# Musky Up North



## TopRaider15 (Mar 10, 2015)

Spent the last two days up at Lake Vermilion, still have 1 day of fishing left. Had a shot at 5 landed 2 (40,44.5) both top water.


----------



## Roscoe (Jul 22, 2007)

TopRaider15 said:


> Spent the last two days up at Lake Vermilion, still have 1 day of fishing left. Had a shot at 5 landed 2 (40,44.5) both top water.
> View attachment 219783
> View attachment 219785



Nice job! Good looking Muskies. Keep 'em stuck! Good Luck.


Roscoe


----------



## Legend killer (Apr 20, 2011)

Nice job. I know guys that get blanked up there. What are the conditions? Fat bastards?


----------



## TopRaider15 (Mar 10, 2015)

• • • • • • •

▶ **TASKS TO CARRY OUT**
a: Repeat word for word the stretch of the musky fishing thread from "# Musky Up North" through "(Jul 22, 2007)".
b: Carry on writing the musky fishing thread from the point where it ends.

Records

• • • • • • •

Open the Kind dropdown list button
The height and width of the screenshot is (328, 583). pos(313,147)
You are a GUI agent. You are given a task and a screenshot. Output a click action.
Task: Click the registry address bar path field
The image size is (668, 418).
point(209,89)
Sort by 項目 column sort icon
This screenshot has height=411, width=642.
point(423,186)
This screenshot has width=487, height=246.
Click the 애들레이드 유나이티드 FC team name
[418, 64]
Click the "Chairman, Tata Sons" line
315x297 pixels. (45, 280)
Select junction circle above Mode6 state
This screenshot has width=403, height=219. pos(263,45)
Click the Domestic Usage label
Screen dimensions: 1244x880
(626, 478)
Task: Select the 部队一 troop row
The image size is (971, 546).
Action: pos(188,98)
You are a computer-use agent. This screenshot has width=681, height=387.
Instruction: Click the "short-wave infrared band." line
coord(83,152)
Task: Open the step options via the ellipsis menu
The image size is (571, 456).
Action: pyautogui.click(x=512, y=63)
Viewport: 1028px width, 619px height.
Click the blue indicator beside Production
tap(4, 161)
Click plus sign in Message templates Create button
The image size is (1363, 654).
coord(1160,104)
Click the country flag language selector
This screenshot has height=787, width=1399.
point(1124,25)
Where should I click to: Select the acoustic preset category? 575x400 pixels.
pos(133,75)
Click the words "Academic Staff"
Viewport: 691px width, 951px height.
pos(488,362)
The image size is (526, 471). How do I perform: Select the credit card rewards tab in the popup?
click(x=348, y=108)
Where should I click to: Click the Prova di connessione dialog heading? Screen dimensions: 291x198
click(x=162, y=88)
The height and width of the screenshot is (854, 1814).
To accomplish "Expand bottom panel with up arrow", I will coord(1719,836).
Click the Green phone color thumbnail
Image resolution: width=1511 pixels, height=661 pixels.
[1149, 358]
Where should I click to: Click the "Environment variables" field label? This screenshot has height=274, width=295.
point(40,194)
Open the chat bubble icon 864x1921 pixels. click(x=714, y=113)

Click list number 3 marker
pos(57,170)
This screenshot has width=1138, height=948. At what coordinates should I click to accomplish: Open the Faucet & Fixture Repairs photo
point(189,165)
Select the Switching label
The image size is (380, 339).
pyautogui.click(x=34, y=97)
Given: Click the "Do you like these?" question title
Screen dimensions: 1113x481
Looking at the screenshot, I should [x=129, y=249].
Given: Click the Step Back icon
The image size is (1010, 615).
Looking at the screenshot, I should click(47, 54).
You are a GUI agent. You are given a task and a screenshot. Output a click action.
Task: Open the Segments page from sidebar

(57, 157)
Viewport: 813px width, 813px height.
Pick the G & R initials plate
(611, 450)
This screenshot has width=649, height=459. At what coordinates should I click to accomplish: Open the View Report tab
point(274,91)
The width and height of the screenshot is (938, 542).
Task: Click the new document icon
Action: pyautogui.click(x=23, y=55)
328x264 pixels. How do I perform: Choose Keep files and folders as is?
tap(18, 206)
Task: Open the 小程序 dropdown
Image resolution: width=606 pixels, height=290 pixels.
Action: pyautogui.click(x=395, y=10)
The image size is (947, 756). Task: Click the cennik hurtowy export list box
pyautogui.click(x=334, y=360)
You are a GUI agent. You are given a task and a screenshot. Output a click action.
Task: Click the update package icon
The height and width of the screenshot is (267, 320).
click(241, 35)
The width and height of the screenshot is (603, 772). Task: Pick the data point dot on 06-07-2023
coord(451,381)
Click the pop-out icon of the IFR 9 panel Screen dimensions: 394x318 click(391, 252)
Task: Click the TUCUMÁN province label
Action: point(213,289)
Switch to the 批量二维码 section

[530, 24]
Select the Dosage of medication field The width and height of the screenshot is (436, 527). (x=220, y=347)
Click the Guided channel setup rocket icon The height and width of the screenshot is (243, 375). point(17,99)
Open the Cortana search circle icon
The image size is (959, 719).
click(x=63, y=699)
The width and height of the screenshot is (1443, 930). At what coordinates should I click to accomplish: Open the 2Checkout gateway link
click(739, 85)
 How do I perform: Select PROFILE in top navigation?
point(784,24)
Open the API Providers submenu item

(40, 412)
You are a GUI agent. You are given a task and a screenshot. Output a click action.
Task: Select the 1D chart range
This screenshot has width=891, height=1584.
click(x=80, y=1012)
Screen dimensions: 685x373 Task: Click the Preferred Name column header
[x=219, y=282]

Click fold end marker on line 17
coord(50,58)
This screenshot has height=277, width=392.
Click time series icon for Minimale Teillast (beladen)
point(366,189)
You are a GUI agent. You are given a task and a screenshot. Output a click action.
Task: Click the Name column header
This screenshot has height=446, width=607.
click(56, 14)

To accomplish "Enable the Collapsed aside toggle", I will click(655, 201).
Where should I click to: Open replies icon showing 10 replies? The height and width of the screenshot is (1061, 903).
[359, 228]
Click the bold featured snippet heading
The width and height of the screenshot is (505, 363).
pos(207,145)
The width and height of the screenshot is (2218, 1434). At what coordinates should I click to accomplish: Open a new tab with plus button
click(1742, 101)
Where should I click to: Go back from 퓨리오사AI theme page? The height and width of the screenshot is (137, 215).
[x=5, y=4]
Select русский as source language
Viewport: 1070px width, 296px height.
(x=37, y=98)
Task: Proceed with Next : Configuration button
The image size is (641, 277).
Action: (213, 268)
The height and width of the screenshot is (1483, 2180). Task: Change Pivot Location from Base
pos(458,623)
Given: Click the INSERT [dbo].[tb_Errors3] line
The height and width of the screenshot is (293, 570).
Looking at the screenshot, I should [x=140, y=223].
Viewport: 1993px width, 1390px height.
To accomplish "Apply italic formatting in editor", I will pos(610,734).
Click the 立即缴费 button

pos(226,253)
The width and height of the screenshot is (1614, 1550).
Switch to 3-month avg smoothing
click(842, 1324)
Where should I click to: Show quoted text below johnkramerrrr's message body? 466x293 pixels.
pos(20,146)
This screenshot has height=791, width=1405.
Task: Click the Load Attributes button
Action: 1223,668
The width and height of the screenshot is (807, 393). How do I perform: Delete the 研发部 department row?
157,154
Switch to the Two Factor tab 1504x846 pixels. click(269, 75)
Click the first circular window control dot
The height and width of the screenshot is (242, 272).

• • • • • • •

▶ **FINAL RESULTS**
a:
# Musky Up North



## TopRaider15 (Mar 10, 2015)

Spent the last two days up at Lake Vermilion, still have 1 day of fishing left. Had a shot at 5 landed 2 (40,44.5) both top water.


----------



## Roscoe (Jul 22, 2007)

b:
Legend killer said:


> Nice job. I know guys that get blanked up there. What are the conditions? Fat bastards?


First fish came at 11 pm low wind and patchy clouds, moon was just peaking over tree tops. 2nd fish came the next morning while some rain was moving in and out, pressure falling fast and winds 7-8 NE. 

We moved some way bigger fish later that day just couldn't get any takers. My buddy is a guide up here and they have stuck 8 since 9/16 so the bite has been unusually hot.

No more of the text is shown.